Performances of NeuMoDx™, a random-access system for hepatitis B virus DNA and hepatitis C virus RNA quantification

Abstract Objective Monitoring of viral loads (VL) for hepatitis B and C viruses (HBV; HCV) is essential to evaluate disease progression and treatment response. Automated, random-access rapid systems are becoming standard to provide clinicians with reliable VL. The aim of this study was to evaluate the analytical performances of the recently launched NeuMoDx™ for HBV-DNA and HCV-RNA quantification. Methods Clinical samples routinely quantified on the Beckman–Veris system were either retrospectively (frozen samples; HBV n = 178, HCV n = 249), or in parallel (fresh primary tubes; HBV n = 103, HCV n = 117) tested using NeuMoDx™. Linearity range was assessed on serial dilutions of high-titre plasmas containing different genotypes for HBV (A–E, n = 9) and HCV (1a,1b,2–5, n = 12).
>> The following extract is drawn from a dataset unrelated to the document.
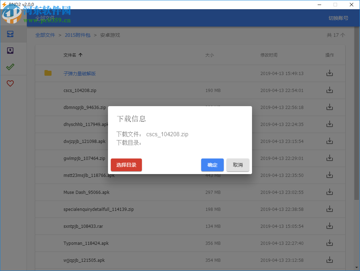View download tasks via the purple download icon
360x271 pixels.
coord(10,50)
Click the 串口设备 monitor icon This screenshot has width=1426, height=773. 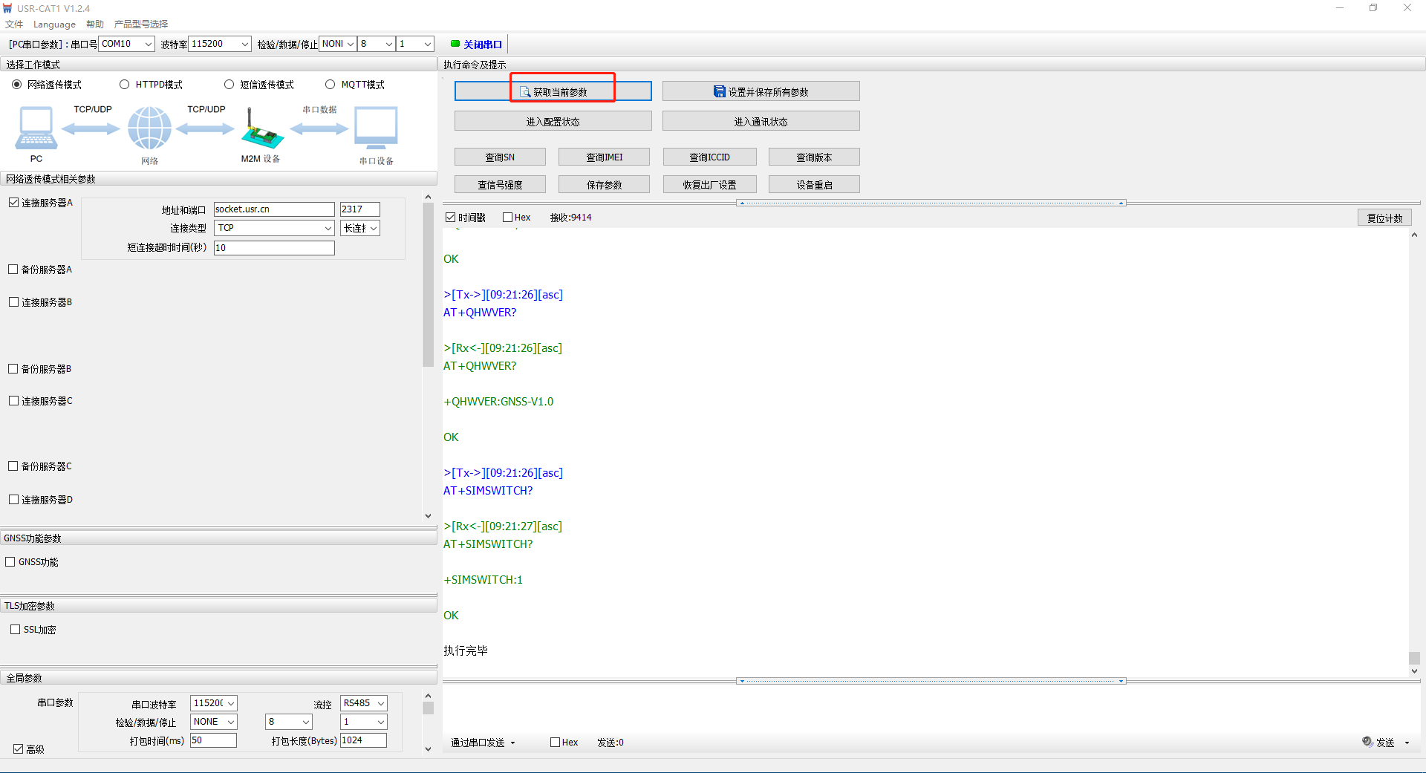tap(376, 128)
Results Overall test failure, mostly internal control amplification failure, was 2.3% and was not influenced by matrix types (fresh or frozen). For HBV VL, κ agreement was 74%, with 27 (12.6%) discrepancies. Correlation between HBV assays on 72 quantified samples by both methods was excellent (r = 0.963) with a mean bias (NeuMoDx™–Veris) of 0.21 log IU/mL. For HCV VL, κ agreement reached 94%, with 9 (2.8%) discrepancies. The r correlation factor between assays on 104 samples was 0.960 with a mean bias of –0.14 log IU/mL (NeuMoDx™–Veris). Serial dilutions confirmed the claimed linear ranges for all analysed HBV and HCV genotypes. The mean turnaround time was 72 minutes (range 55–101 minutes) for HBV and 96 minutes (range 78–133 minutes) for HCV. Conclusion Results obtained on the NeuMoDx™ confirmed the overall good functionality of the system with a short turn-around-time, full traceability and easy handling. These results on HBV and HCV VL look promising and should be challenged with further comparisons.